B cells differentiate in the bone marrow from stem cells to become mature surface IgM and IgD expressing cells. This occurs in the absence of antigen. In peripheral lymphoid tissues, the B cell can then mature further under the influence of antigen and T cell help to undergo isotype switching and affinity maturation by somatic mutation. The factors controlling the final differentiation from antibody-secreting B cell to plasma cell are incompletely characterized, but require the participation of the transcription factors Blimp1, Xbp1 and IRF4. Correlations are show between the stage of cell differentiation and the expression of key molecules in the cell (TdT, RAG1/RAG2, cytoplasmic μ) and on the cell surface (class II, CD19, CD21, CD25, CD45, and surface Ig). Modified with permission from Huston.

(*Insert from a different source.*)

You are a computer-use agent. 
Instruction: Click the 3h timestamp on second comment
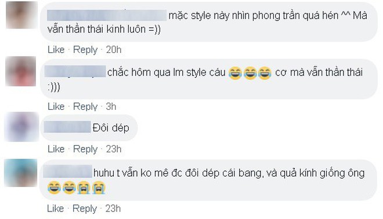pos(111,106)
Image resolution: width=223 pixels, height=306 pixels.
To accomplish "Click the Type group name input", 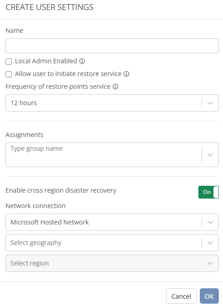I will pyautogui.click(x=104, y=155).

Figure 9. The Activation Pathways of Complement

Three pathways lead to activation of complement. The Classical Pathway is initiated by complexes of IgM, IgG1, or IgG3 with antigens. This activates proteolysis of C1 that cleaves C4 and C2 to form the classical pathway C3 convertase. The Mannose Lectin Pathway is activated by interaction of mannan-containing microbes with MBL, which activates MASP-1 and MASP-2 to cleave C4 and C2, again forming a C3 convertase. The Alternative Pathway is initiated by interactions between microbial antigens and inhibitory complement regulatory proteins. This permits autoactivation of the pathway in which C3 interacts with factor B and factor D to generate the alternative pathway C3 convertase. These convertases all cleave C3 to generate the anaphylatoxic C3a fragment and depositing C3b on the activating microbial particle or immune complex. This opsonizes the particle for phagocytosis and initiates the activation of the membrane attack complex. The C5a fragment that is proteolytically released from C5 also is a highly anaphylatoxic molecule that induces intense local inflammation.